Police. Pic Steve Robards SR1817981 SUS-190328-085304001
Police. Pic Steve Robards SR1817981 SUS-190328-085304001

Sellers and keepers of Asian gold in Eastbourne are being urged to think carefully about security following several burglaries in which such jewellery has been targeted.

Sometimes known as Indian gold, it is of the highest purity - usually 24 carats - and often handed down from generation to generation among south Asian families. As such, it also has great cultural and sentimental value.

Recent months have seen at least six incidents in Eastbourne in which Asian gold has been stolen.

On July 10 a property in Wannock Road was broken into and £2,100 of Asian gold jewellery was stolen following a thorough search. The next day more than £10,000 worth of jewellery vanished after a house was burgled in Burton Road.

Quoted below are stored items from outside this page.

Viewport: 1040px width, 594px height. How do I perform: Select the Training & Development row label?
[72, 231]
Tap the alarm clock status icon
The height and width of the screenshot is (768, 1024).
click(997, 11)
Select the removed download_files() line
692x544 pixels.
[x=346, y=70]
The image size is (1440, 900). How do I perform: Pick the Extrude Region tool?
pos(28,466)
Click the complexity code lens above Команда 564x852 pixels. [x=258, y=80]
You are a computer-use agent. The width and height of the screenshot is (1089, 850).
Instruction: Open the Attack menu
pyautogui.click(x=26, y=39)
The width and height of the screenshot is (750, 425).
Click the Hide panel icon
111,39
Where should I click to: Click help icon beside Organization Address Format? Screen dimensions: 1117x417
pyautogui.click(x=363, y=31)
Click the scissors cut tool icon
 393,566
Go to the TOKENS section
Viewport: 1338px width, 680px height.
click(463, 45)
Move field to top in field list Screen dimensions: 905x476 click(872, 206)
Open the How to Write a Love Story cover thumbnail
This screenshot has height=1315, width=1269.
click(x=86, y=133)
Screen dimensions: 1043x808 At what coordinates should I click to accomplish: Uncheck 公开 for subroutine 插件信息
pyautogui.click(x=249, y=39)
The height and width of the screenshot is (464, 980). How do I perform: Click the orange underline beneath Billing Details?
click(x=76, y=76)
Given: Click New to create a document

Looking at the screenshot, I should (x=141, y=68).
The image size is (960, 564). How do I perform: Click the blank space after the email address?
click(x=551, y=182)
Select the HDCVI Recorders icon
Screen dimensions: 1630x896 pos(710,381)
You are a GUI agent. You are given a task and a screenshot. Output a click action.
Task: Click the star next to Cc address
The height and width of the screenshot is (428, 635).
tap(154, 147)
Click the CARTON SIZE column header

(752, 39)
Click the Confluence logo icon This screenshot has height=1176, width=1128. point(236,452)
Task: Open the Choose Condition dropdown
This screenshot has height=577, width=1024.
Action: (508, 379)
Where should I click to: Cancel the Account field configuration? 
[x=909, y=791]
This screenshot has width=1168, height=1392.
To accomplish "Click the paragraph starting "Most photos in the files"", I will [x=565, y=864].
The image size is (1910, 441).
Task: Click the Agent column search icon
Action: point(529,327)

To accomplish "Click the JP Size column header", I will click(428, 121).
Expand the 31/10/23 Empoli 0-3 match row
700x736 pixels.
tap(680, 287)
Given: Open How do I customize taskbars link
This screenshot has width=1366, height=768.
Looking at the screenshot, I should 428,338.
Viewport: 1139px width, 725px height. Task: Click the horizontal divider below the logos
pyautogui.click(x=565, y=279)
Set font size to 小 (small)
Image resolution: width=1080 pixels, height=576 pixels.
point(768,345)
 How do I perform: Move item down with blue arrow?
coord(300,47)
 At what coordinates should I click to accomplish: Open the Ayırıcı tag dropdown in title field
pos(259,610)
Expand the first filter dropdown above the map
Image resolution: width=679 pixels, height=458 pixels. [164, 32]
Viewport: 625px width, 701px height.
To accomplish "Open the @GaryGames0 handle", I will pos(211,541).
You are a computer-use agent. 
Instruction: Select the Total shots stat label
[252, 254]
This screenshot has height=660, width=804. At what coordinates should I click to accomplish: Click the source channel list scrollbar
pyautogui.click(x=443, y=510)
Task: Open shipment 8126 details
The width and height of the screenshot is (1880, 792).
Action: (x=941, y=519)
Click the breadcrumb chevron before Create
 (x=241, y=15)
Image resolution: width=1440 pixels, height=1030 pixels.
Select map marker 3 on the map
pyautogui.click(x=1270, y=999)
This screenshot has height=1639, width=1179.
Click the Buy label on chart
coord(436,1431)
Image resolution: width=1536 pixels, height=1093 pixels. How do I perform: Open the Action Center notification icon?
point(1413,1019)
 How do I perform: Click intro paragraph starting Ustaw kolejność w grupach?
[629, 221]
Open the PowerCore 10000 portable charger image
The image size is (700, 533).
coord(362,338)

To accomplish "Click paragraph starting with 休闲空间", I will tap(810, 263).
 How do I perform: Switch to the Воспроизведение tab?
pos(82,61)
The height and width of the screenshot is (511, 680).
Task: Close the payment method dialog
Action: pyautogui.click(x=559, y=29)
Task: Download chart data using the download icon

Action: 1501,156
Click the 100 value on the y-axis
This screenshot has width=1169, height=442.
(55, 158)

On July 22 £60,000 worth of jewellery was stolen from a property in Staveley Road while the owner and his children were attending a mosque for prayers.

On September 5 a shop and living area in Seaside were burgled for Asian gold, and on September 10 entry was forced to a property in Cade Street where a hidden cache of gold was found and stolen.

Most recently, Tuesday (September 24) saw a daytime burglary in Kings Drive in which £100,000 of the gold was stolen, and it is thought at least some of the thefts may have been linked.

Detective Constable Elliott Lander said, “We are working hard to investigate these crimes and bring the offenders to justice. We are also liaising with communities to provide crime prevention advice and support.”

Ways in which people can help to safeguard themselves against becoming victims include:

* Not telling others about valuables kept at home or discussing such things in public

* Finding an insurance policy which fully covers the loss of high-value jewellery

* Not relying on drawers, cupboards, wardrobes, beds or lofts as hiding places

* Investing in an insurance-rated safe securely bolted to the wall or floor and hidden from view

* Installing CCTV and alarms

* Registering details of valuables with www.immobilise.com

* If a dealer, be alert to anyone offering Asian gold for sale in suspicious circumstances

* The websites www.securebydesign.com and www.soldsecure.com offer further information on approved security products, and https://www.sussex.police.uk/advice/advice-and-information/ provides more advice

If anyone is seen acting suspiciously, members of the public are urged to call the police immediately on 999. Anyone with information about thefts and burglaries can pass details online, by ringing 101 or by contacting the independent charity Crimestoppers anonymously on 0800 555 111.